--- START OF SUPPLIED RECORDS ---

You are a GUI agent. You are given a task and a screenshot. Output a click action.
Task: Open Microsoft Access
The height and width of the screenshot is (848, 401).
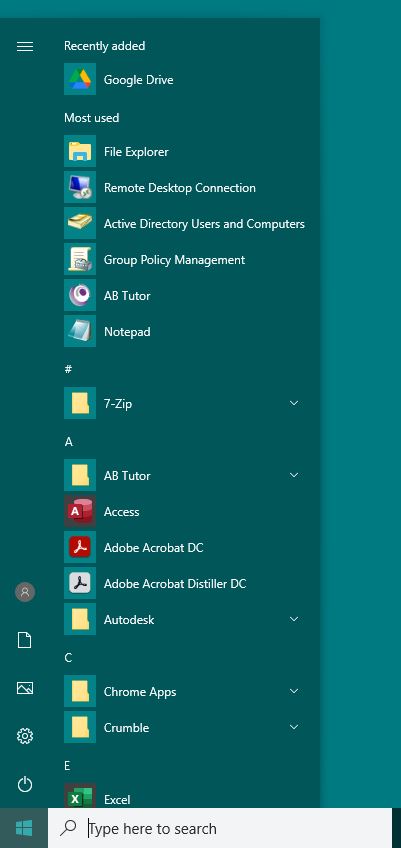click(184, 512)
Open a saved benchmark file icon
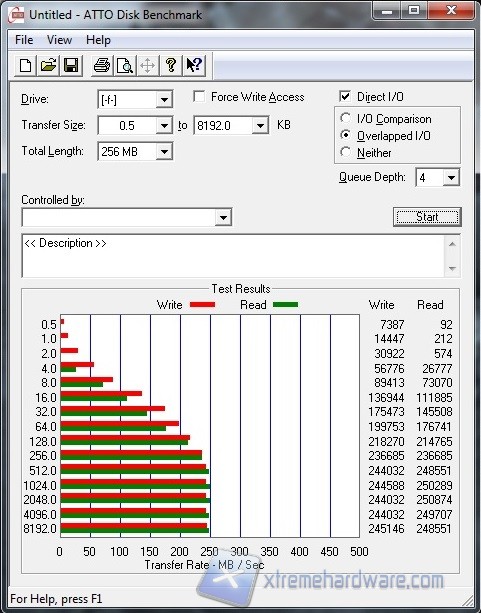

--- END OF SUPPLIED RECORDS ---

Rewrite the material with each "screenshot" changed to "image" and nothing else altered. Omit the pictures.

# [RESPONSE FOR THIS EXERCISE]
You are a GUI agent. You are given a task and a image. Output a click action.
Task: Open Microsoft Access
The height and width of the image is (848, 401).
click(184, 512)
Open a saved benchmark file icon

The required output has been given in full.